Und ihre Sonderwünsche werden in den unscheinbaren Backsteinhallen, wenn immer möglich, erfüllt: Vom Farbwunsch für den GT, der einem mitgebrachten Küchenmixer entsprechen muss, bis zum Mulsanne, dessen Lackierung in Apfelgrün der Verpackung einer Lieblingsschokolade aus dem Oman gleichen soll, ist alles möglich.

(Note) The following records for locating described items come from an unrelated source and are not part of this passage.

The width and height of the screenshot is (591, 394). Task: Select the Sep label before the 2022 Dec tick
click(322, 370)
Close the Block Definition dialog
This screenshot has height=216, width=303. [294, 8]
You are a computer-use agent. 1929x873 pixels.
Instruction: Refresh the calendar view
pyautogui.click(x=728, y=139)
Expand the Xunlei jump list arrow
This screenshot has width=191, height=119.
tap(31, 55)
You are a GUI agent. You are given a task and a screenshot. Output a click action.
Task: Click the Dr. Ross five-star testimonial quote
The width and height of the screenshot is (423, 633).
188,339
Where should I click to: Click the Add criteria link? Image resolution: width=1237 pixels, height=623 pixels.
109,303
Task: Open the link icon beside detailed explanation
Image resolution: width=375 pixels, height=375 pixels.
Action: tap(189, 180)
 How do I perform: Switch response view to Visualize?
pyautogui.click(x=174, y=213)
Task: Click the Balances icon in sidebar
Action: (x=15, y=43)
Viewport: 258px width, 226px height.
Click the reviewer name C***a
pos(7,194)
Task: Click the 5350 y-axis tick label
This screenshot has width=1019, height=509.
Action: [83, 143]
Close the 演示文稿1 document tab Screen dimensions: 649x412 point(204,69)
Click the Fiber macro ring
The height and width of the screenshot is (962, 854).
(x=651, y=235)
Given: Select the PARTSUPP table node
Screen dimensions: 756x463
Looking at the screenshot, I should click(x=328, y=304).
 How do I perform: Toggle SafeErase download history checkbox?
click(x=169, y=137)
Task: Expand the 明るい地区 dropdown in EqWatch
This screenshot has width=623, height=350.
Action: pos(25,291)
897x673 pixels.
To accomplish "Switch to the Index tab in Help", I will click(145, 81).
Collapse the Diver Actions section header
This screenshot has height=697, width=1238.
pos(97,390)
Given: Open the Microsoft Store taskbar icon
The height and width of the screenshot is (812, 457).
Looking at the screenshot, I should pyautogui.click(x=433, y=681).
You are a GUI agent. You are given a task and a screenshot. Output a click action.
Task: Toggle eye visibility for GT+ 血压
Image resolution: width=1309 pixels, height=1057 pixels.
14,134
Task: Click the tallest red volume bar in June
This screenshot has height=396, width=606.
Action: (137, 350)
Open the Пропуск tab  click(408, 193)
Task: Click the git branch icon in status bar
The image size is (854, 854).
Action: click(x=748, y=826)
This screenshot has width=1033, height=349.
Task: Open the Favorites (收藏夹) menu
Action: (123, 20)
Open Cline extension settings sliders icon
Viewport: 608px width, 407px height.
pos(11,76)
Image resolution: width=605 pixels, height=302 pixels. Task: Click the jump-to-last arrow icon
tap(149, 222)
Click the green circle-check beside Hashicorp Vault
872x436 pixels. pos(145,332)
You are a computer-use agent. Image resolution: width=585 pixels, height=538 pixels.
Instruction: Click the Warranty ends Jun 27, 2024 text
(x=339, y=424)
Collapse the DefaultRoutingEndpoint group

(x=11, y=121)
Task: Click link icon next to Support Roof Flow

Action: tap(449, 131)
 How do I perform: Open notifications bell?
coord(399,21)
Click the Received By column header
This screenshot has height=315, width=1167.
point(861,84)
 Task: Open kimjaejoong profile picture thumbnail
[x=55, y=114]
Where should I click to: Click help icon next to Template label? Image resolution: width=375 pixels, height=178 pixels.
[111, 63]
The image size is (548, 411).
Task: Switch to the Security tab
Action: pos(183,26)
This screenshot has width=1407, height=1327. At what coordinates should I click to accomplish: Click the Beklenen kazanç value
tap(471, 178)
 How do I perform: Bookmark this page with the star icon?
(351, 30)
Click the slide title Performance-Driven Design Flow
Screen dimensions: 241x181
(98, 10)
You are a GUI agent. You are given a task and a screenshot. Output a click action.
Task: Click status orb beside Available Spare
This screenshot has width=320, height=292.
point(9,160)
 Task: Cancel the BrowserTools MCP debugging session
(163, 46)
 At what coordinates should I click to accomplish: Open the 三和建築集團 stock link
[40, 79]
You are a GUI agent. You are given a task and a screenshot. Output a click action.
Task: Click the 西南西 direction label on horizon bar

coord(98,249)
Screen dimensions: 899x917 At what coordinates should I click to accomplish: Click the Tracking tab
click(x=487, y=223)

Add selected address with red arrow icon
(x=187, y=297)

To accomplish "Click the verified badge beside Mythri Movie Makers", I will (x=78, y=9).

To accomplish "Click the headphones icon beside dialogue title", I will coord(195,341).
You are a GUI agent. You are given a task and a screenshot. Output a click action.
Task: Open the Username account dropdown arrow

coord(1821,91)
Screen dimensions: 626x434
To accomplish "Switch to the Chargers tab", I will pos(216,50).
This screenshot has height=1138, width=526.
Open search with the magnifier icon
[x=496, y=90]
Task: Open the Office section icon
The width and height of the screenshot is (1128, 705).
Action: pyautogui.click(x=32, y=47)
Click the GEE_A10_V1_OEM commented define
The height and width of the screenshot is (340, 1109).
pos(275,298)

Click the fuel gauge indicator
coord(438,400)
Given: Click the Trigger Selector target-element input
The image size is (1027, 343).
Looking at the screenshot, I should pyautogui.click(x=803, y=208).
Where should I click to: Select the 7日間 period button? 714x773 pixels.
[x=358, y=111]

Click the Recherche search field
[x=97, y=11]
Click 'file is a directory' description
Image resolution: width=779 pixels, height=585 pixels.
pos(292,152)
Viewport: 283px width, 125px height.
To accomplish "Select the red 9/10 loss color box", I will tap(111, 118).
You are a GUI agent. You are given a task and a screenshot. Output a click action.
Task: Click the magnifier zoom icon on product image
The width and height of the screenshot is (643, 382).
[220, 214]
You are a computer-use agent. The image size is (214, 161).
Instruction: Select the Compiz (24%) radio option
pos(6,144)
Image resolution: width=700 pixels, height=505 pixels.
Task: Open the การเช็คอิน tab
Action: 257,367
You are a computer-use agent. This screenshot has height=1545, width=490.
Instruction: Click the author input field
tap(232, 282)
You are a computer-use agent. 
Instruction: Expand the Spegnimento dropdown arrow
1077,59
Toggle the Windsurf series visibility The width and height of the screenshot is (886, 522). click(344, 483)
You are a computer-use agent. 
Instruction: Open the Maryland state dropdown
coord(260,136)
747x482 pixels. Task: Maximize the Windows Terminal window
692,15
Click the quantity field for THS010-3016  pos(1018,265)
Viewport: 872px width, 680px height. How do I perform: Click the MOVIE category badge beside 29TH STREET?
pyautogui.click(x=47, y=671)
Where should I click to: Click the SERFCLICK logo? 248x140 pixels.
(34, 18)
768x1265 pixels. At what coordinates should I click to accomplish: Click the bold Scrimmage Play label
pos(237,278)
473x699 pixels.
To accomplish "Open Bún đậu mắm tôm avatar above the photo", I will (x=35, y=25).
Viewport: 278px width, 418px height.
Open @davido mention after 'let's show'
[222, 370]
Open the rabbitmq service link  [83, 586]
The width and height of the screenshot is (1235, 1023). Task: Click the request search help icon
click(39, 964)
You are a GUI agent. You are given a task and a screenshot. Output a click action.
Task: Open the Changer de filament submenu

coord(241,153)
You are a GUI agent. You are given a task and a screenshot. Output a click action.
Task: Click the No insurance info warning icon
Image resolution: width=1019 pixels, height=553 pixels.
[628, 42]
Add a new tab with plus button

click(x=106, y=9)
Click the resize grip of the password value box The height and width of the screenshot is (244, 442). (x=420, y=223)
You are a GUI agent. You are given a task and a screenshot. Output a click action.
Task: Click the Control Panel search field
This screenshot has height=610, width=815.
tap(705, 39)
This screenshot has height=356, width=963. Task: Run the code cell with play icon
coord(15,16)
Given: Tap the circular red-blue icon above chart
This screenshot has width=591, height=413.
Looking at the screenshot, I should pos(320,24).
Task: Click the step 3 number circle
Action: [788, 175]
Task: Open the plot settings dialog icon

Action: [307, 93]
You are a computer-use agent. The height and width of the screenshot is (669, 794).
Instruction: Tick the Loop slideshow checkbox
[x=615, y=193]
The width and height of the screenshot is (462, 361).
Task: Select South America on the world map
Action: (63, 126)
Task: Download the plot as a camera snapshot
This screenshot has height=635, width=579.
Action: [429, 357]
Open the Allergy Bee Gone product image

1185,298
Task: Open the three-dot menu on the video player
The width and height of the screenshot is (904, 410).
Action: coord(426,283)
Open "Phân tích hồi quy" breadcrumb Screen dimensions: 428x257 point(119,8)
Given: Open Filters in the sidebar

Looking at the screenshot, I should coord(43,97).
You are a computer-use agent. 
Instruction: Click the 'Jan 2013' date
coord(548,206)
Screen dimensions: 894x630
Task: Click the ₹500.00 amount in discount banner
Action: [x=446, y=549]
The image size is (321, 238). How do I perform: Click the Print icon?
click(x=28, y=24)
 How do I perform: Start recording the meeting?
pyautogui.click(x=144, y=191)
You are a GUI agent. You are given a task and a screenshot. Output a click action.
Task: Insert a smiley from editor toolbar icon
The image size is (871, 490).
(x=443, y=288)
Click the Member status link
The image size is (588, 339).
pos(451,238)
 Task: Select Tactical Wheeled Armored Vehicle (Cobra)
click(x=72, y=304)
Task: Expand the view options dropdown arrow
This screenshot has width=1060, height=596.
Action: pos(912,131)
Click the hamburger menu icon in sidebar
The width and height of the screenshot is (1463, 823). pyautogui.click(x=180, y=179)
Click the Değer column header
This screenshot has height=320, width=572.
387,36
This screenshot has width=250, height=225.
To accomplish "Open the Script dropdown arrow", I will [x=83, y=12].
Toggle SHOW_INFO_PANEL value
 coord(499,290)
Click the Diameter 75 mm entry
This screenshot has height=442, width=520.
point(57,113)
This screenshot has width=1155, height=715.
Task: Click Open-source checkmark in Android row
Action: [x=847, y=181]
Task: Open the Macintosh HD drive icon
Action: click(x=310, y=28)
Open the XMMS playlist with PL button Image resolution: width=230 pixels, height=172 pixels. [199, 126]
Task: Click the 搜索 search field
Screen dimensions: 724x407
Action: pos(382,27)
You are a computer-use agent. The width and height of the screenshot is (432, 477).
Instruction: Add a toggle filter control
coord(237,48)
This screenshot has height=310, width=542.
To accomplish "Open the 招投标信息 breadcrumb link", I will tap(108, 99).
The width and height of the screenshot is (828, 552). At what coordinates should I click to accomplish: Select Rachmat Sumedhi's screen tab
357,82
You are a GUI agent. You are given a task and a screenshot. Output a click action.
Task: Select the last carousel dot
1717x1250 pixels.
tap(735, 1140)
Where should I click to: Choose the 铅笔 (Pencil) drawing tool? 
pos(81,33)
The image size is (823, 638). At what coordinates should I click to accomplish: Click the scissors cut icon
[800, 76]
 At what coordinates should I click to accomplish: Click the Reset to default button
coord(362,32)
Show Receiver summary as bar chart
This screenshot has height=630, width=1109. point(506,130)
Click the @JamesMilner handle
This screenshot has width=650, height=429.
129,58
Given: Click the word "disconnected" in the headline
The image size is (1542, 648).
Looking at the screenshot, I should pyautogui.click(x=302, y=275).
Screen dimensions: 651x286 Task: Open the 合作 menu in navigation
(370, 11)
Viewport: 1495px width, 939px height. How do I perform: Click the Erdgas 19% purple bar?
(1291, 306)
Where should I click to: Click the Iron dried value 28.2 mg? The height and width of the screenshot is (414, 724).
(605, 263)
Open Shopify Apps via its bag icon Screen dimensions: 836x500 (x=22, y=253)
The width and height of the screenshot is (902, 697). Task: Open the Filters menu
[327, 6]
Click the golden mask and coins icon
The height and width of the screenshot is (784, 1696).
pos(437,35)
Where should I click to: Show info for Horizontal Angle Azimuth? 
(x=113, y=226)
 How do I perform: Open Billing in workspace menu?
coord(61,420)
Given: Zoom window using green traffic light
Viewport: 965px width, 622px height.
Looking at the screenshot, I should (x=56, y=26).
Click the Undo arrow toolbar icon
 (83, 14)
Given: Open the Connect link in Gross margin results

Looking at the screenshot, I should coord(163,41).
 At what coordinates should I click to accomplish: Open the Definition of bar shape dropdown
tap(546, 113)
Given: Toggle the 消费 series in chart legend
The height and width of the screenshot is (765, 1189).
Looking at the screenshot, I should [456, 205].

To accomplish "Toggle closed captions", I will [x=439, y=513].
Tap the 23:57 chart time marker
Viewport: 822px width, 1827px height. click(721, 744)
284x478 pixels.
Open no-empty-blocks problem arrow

Solche Liebe zum Detail erklärt vielleicht auch, wieso es 500 Mannstunden braucht, um einen Mulsanne zu fertigen. Nur schon für die Holzintarsien aus besonders kontrastreichem, wunderbar maseriertem Vogelaugenahorn, Tamo-Esche oder Sapeli-Mahagoni, ist der Aufwand gigantisch. Rund fünf Quadratmeter Holz sind pro Auto nötig. Dieses wird drei Wochen angefeuchtet, damit biegbar gemacht, auf die Interieurteile geklebt und dann während 15 Tagen (!) geschliffen und poliert.
Auch beim Leder darfs nur vom Feinsten sein. Zudem arbeiten bei Bentley echte Chauvinisten, denn Kuhleder geht gar nicht – viel zu elastisch! Bullenleder muss es sein und zwar von Weiden ohne Stacheldraht, aus Regionen mit wenig Mücken, sonst hätte es zu viele Schäden in den Lederstücken. Satte 11 Bullen brauchts für einen GT, 13 bis 14 für einen Flying Spur und gar 15 bis 16 fürs Flaggschiff Mulsanne.
Das edle Leder fürs Interieur wird logischerweise von Hand verarbeitet. Nur das Bentley-Logo auf den Sitzen kommt von einer Maschine, welche die 5103 Stiche dafür innert sechs Minuten präzise genug anbringt, der Rest wird von Hand genäht. Auch die optionalen Kreuzstichziernähte: Für Lenkrad und Sitze sind 37 Stunden nötig, sprich eine ganzen Arbeitswoche!
Ein gigantischer Aufwand. Daher tut ein bisschen Pragmatik gut: Weil der 200'000 Franken teure Näh-Roboter weder die Lenkräder genau genug näht, noch die Löcher ideal vorstanzt, nehmen die Bentley-Mitarbeiter als Schablone eine normale Gabel (Kosten wohl knapp 3 Franken) zur Hilfe – aussergewöhnlich, wie die gesamte Bentley-Produktion in Crewe.